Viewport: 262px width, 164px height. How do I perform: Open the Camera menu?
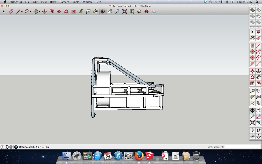(64, 2)
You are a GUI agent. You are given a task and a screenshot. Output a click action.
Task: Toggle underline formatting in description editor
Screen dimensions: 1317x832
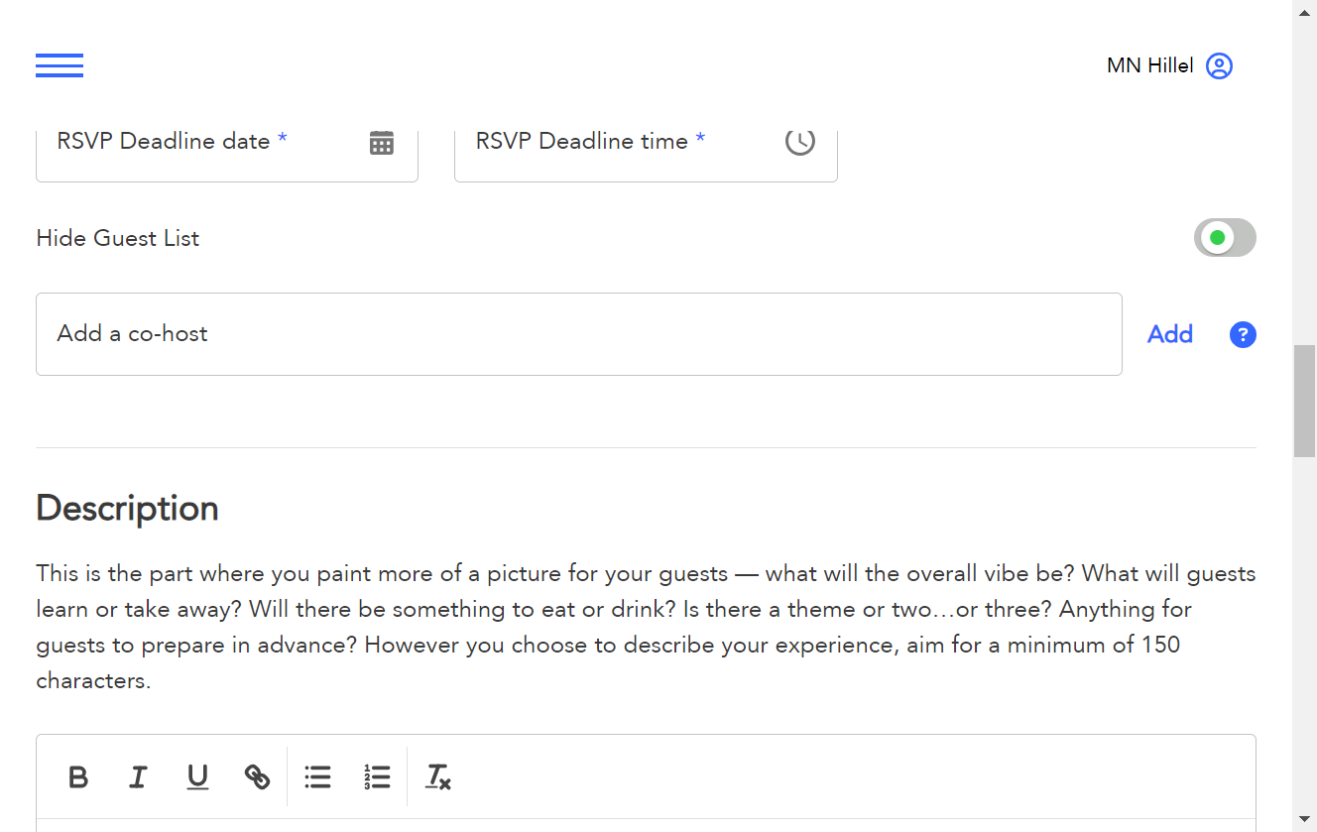tap(197, 776)
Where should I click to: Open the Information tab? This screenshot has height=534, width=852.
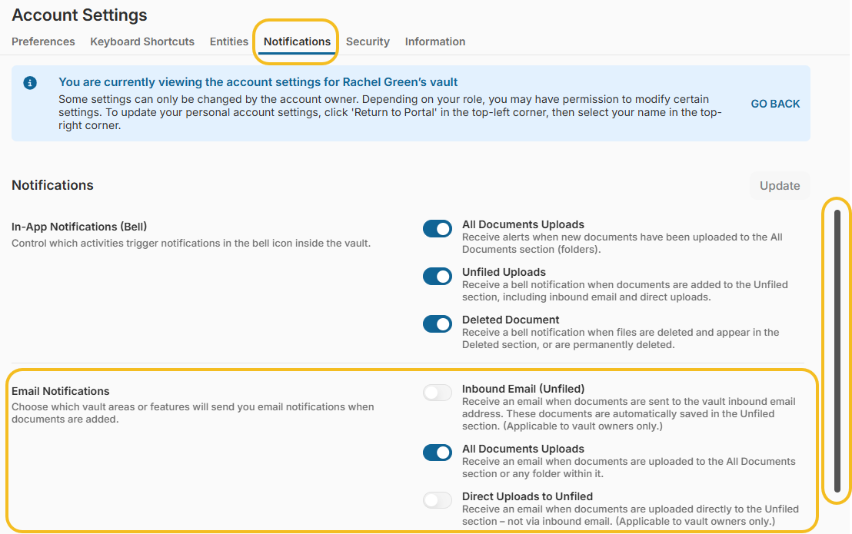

· · ·

== What you have to do ==
Keep the pictures out and print all the records exactly as they are.

== Reply ==
Viewport: 262px width, 164px height. How do I perform: Open the Camera menu?
(64, 2)
You are a GUI agent. You are given a task and a screenshot. Output a click action.
Task: Toggle underline formatting in description editor
Screen dimensions: 1317x832
tap(197, 776)
Where should I click to: Open the Information tab? This screenshot has height=534, width=852.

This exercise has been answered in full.